• _TEXT EXCERPT_:
◇ ◇ ◇ ◇ ◇ ◇ ◇

Dangerous people represent the worst case scenario when it comes to making bad choices in relationships. In whatever way that we can, we need to prevent dangerous people from coming into our lives. Once a dangerous person is entangled in our lives, someone is bound to get hurt or killed and that’s not something we can undo.
In the same way that we choose our romantic partners based on appearance, we also choose our pets on appearance. Instinctively, we fall in love with a dog’s cuteness or the fact that it’s strong and majestic. What we don’t frequently do is consider how that dog’s temperament is going to mesh with our own temperament or that of our family.
As temperament is genetic, we must once and for all let go of the out-dated belief that so many people have that a dog (or a person!) can be changed through training, discipline or love. Every one of us is who we are because of our DNA and, because of that, we can’t change ourselves or anybody else. That’s simply how it is. That’s why we must use extreme caution when it comes to which people (and dogs) we permit into our lives. The worst case scenario is that we could find ourselves in is looking back and saying to ourselves, “What have I gotten myself into? How did I let this happen?”
This chapter takes on the all-important topic of difficult relationships. Relationships fall into two main categories: (1) familial relationships (family) and (2) all the other relationships we have. We’re always going to tolerate more from family than we do non-familial relationships. That’s what’s so special about family. No matter how we get along, we’re connected to our families for better or worse for the entirety of our lives.
All relationships are defined by the interplay of the two temperaments involved. As temperament is controlled by DNA, the manner in which our temperament bounces off the temperament of someone else is, for the most part, beyond of our control.
This is further complicated by the fact that (as was mentioned above), most of our relationships are based on appearance. This means that we invariably give less consideration to other important relational issues such as patience, kindness, honesty, responsibility, dependability, faithfulness, generosity, etc.
When it comes to relationships, individuals who have an easy temperament (as discussed in Chapter 3) will have a tendency to get along well with almost everyone (think Golden Retriever) while individuals with difficult or slow-to-warm-up temperaments will experience more problems in their relationships (like a Chihuahua might.)
Whatever the underlying cause, there are only four possible ways of dealing with a difficult relationship:
(1) do nothing and simply try to live with the relationship as it is, hoping for best (i.e.-holding on to the hope that someone might one day mellow with age!)
(2) try to renegotiate or redefine the relationship (this inevitably involves a lowering of one’s expectations in an effort to accept the other individual’s temperament as it is rather than how we wish it could be)

◇ ◇ ◇ ◇ ◇ ◇ ◇

• _DATA SEGMENT_:
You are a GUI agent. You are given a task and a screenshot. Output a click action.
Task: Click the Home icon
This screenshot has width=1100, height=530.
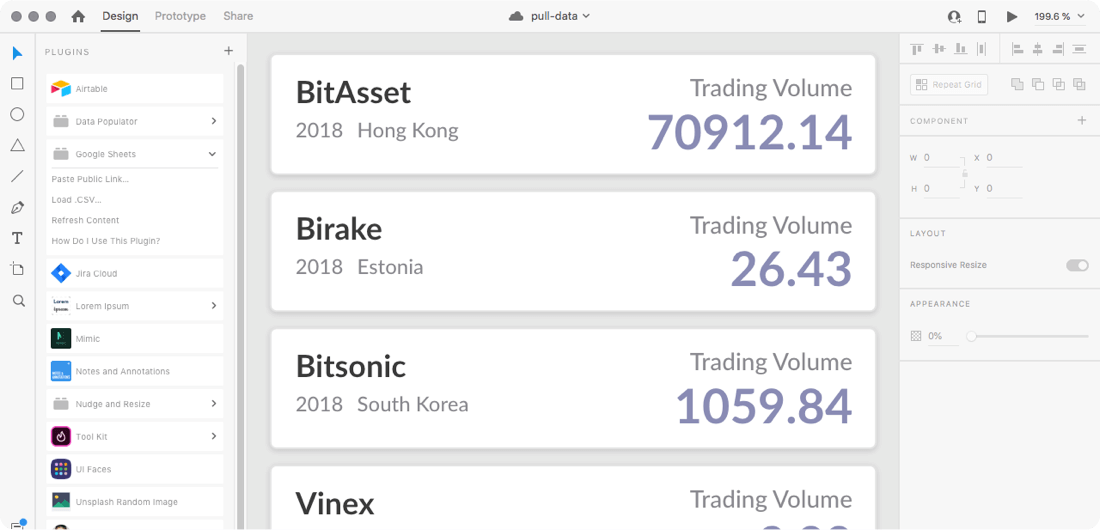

◇ ◇ ◇ ◇ ◇ ◇ ◇

• _WHAT YOU HAVE TO DO_: Pick up the passage on temperament and difficult relationships right after its last sentence, continuing its numbered ways of dealing with a difficult relationship.

• _RESULT_:
(3) learn how to create emotional and/or physical space in the relationship as a protective mechanism
(4) end the relationship
Acceptance is only possible when we’ve finally reached the point that we accept that most things in life are beyond our control. Humans desperately long to believe that “everything in life is possible if only we try hard enough” but that’s simply not the way life works.
Constantly wanting to change ourselves is what causes us to be so horribly dissatisfied with ourselves and our lives. Though we don’t seem to have a problem accepting our dogs as they truly are (i.e.-we don’t expect a Chihuahua to behave like a Golden Retriever), we don’t seem to have the ability to accept ourselves as we truly are.
The only time we’ll ever be able to experience a moment of self-acceptance is when we’re accepting ourselves just as we are: including both what’s good and what’s bad about ourselves. Due to the human tendency to be unrelentingly critical of ourselves, any self-acceptance we may experience will be extremely fleeting. Humans as a species are incredibly ruthless in the way that we judge ourselves: we don’t give ourselves much (if any) compassion and understanding.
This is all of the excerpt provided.